No, ChatGPT is way cooler than that. It's already read every line of kernel code ever written. I start with a subsystem: the device mapper is a good recent example. I ask things like "explain the linux device mapper. if it was a class in an object-oriented language, what would its interface look like?" and "give me dm_target as a python class". I get stuff like:
def linear_ctr(target, argc, argv):
print("Constructor called with args:", argc, argv)
# Initialize target-specific data here
return 0
def linear_dtr(target):
print("Destructor called")
# Clean up target-specific data here
def linear_map(target, bio):
print("Mapping I/O request")
# Perform mapping here
return 0
linear_target = DmTarget(name="linear", version=(1, 0, 0), module="dm_mod")
linear_target.set_ctr(linear_ctr)
linear_target.set_dtr(linear_dtr)
linear_target.set_map(linear_map)
info = linear_target.get_info()
print(info)
(A bunch of stuff elided). I don't care at all about the correctness of this code, because I'm just using it as a roadmap for the real Linux kernel code. The example use case code is an example of something GPT 4o provides that I didn't even know I wanted.
No, but only because I have no use for it. I wouldn't be surprised if it did a fine job! I'd be remiss if I didn't note that it's way better at doing this for the Linux kernel than with codebases like Zookeeper and Kubernetes (though: maybe o1 makes this better, who knows?).

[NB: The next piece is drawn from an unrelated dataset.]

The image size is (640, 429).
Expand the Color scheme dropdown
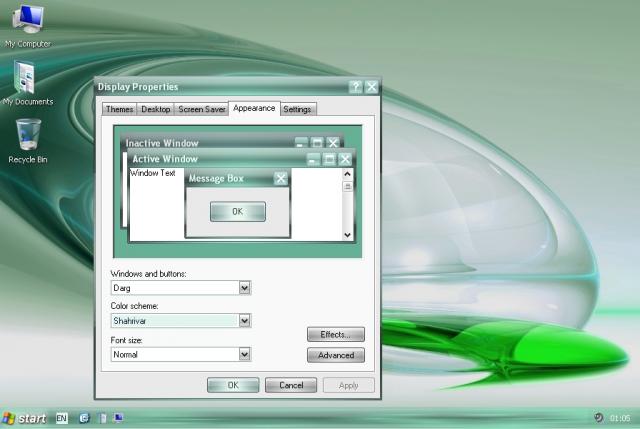click(x=244, y=320)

I do feel like someone who skipped like 8 iPhone models (cross-referencing, EIEIO, lsp-mode, code explorers, tree-sitter) and just got an iPhone 16. Like, nothing that came before this for code comprehension really matters all that much?
Do you have an example chat of this output? Sounds interesting. Do you just dump the C source code into the prompt and ask it to convert to Python?